**TASK TO COMPLETE:** Write out the rows as a JSON list of strings, one string per line, starting with the line that contains "The height and width of the screenshot is (386, 500)." and continuing through the end of the rows, with blank lines and pictures left out.

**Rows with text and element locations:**
_ _ _

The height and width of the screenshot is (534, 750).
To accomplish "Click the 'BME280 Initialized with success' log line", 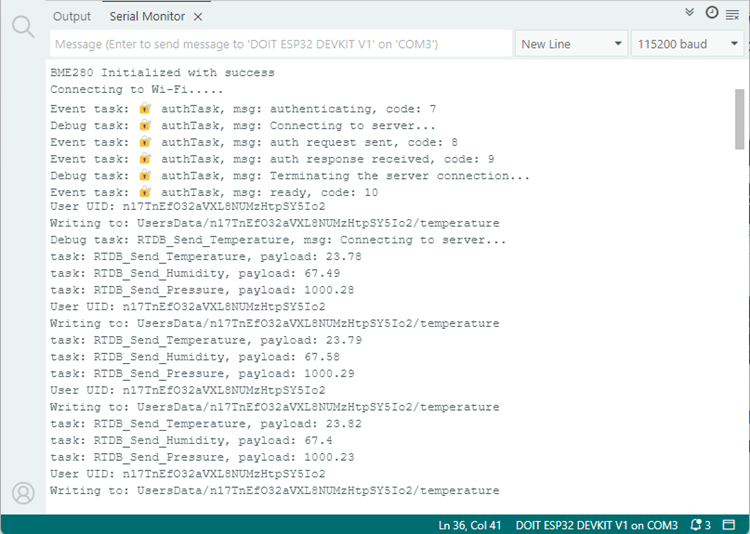I will tap(162, 73).
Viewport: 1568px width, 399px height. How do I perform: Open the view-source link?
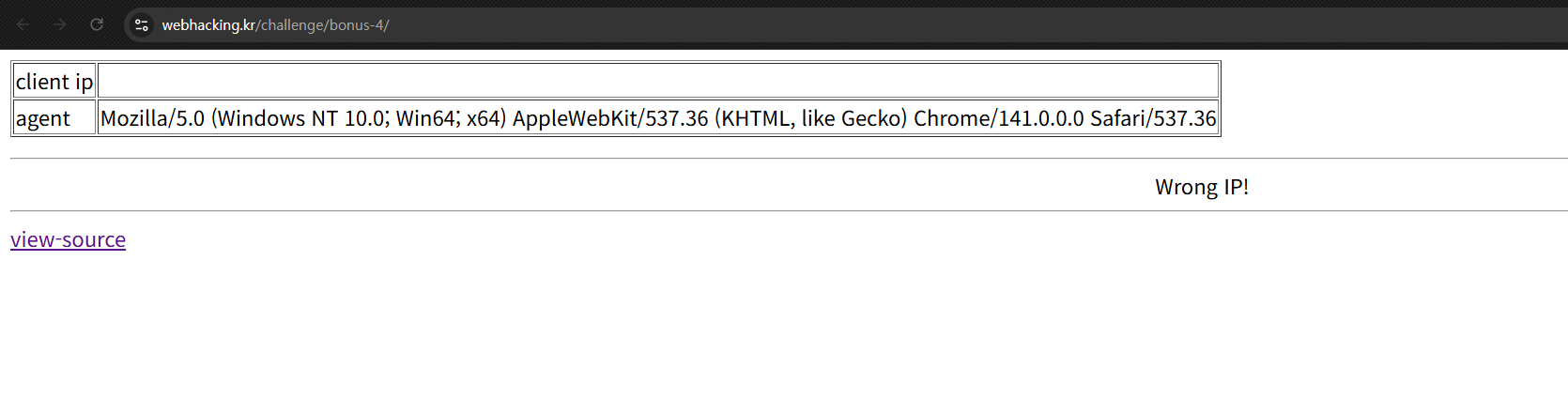pos(68,239)
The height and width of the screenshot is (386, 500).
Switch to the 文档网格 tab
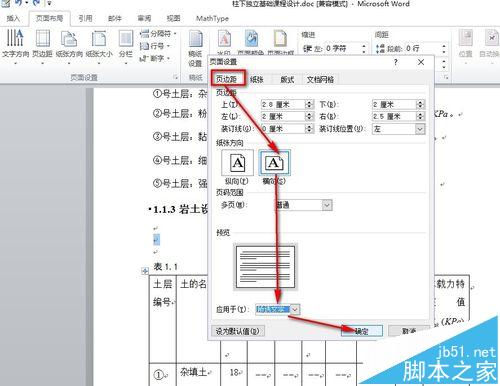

_ _ _

**RESULT:**
[
  "The height and width of the screenshot is (386, 500).",
  "Switch to the 文档网格 tab"
]